As notícias sobre a violência doméstica contra as mulheres na forma como são contadas, confundem-se com romances de cordel e crimes passionais. Ocupam 2 minutos, entre o futebol, a política feita pelos homens e o detergente que ajuda as mulheres a lavar melhor a roupa dos maridos. São o colorido tenebroso e escandaloso que só acontece aos outros. A violência doméstica contra as mulheres é natural dizem todos.

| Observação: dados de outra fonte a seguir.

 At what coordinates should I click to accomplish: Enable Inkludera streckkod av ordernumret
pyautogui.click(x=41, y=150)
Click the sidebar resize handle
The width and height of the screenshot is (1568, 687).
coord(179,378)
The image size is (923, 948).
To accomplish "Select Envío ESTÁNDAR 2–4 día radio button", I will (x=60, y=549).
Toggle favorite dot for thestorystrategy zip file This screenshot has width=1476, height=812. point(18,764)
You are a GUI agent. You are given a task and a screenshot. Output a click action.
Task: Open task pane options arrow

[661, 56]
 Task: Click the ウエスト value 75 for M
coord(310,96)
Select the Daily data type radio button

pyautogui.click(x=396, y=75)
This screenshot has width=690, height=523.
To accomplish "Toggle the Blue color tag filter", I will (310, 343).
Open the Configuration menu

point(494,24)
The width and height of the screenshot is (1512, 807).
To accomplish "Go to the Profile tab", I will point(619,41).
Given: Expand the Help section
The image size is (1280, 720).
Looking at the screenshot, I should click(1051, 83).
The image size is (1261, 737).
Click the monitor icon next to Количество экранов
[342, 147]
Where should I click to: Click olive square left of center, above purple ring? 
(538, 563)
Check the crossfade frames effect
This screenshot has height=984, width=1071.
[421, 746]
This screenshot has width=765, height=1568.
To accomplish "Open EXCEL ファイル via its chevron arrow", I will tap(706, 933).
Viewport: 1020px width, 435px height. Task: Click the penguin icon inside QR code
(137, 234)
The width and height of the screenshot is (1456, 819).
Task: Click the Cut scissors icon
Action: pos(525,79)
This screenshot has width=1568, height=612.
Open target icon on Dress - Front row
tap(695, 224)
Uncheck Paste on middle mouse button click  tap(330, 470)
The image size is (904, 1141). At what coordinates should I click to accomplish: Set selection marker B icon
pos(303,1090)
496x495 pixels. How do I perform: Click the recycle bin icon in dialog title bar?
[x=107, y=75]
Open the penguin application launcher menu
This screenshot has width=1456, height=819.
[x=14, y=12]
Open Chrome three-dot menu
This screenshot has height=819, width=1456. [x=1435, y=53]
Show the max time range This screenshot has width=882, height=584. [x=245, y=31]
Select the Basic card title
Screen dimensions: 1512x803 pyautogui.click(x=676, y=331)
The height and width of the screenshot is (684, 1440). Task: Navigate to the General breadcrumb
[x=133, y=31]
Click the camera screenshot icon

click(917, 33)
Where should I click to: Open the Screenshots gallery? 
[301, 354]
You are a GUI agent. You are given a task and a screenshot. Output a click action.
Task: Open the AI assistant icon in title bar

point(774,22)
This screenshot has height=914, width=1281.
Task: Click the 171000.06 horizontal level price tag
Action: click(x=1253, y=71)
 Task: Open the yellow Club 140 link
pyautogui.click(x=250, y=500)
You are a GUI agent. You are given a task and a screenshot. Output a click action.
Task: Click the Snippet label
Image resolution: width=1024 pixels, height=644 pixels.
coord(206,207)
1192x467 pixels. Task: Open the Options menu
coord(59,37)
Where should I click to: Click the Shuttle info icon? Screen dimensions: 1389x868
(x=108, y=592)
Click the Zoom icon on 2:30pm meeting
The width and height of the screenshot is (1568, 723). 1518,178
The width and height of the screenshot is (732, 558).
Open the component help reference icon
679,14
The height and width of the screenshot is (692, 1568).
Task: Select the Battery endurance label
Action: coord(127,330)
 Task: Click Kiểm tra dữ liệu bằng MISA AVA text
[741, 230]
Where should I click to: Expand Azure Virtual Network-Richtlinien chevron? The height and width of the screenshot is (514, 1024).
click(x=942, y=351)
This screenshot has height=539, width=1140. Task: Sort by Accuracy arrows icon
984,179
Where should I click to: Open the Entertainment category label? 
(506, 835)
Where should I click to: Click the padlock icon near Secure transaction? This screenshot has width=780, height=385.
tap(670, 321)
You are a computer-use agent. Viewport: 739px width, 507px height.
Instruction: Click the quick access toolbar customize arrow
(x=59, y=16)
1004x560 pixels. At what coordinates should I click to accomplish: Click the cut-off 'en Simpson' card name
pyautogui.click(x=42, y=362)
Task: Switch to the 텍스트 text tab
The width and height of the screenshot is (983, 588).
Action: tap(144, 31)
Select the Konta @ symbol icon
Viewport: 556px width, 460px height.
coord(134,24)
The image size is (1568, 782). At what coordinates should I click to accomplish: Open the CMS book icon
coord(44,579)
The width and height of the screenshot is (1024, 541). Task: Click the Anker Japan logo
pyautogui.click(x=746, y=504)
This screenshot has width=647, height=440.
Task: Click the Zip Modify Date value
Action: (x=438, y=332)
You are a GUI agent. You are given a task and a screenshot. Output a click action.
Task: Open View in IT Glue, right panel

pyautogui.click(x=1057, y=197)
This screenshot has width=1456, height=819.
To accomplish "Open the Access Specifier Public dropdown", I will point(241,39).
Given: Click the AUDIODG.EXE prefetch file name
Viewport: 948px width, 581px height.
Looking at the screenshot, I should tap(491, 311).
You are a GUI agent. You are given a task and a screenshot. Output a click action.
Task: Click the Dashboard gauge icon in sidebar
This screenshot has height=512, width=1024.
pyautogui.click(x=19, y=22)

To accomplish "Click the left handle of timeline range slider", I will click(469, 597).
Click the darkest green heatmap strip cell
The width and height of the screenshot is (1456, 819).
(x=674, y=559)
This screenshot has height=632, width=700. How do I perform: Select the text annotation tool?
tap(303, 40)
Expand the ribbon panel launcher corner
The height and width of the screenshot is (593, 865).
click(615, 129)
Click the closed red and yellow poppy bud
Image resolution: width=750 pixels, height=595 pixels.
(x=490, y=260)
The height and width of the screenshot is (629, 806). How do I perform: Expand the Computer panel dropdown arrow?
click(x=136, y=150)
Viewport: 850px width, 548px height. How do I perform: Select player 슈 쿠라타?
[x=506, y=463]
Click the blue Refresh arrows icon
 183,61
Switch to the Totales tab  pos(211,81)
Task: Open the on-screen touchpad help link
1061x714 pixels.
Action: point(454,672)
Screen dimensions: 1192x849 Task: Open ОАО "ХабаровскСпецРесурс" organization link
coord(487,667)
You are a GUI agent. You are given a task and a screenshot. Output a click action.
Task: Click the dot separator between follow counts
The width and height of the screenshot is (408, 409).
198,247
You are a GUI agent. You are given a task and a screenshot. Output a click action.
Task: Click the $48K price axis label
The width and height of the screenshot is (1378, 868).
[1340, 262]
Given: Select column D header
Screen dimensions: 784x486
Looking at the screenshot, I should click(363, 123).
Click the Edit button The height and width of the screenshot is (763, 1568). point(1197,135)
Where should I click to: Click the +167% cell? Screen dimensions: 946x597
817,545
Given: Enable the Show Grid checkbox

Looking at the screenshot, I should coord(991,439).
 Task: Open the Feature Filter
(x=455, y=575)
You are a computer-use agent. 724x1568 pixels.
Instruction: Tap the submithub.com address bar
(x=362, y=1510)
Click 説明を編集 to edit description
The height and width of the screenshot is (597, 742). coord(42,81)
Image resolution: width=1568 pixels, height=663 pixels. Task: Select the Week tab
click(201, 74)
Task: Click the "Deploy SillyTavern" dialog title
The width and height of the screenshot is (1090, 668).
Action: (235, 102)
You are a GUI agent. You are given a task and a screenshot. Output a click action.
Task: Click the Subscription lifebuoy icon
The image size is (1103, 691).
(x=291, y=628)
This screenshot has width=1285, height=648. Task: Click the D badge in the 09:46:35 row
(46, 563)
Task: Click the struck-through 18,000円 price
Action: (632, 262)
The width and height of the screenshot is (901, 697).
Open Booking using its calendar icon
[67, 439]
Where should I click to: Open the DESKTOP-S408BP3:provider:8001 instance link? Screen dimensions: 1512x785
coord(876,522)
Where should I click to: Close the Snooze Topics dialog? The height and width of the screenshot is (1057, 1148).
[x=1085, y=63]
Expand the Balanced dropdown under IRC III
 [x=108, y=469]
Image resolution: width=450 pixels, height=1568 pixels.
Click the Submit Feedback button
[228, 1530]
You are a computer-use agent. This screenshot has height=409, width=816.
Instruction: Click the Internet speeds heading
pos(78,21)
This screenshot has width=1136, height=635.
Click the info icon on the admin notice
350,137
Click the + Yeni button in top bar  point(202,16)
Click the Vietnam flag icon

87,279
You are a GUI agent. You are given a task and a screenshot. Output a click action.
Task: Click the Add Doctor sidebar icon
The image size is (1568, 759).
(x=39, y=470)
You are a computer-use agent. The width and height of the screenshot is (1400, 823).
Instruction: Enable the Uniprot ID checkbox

E as mulheres que falam e denunciam são empurradas para lugares longínquos, secretos e com muitos espaços de silêncios. A medida que não se toma, porque pode ser que ela mude de ideias; porque o ciclo se repete. E os filhos que precisam dos pais. E descobrem um estado de coisas mudas, duras e rígidas. Pois que aparece nesses momentos, uma Senhora Justiça vestida de negro antigo, agarrada à ideia das famílias felizes. Amante de naturezas mortas. A violência doméstica contra as mulheres é natural dizem todos.
As memórias da violência doméstica contra as mulheres são permanentes. Umas escritas na pele à força da ponta de uma faca ou de um grito; outras gravadas a fogo da ponta do cigarro ou na sensação de estar a ser observada. A dúvida da primeira agressão, que se transforma em medo e depois em culpa. De não ser capaz de ser melhor, de aguentar mais, de calar sempre. Enfim, acreditar que tudo pode mudar. A violência doméstica contra as mulheres é natural dizem todos.
A violência doméstica contra as mulheres é natural dizem todos. Natural é sermos felizes. Natural é termos dúvidas. Natural é sermos livres. Natural é dizer NÃO. Uma vez, uma mulher vítima de violência doméstica disse-me: “A violência não é natural. O iogurte é que é”.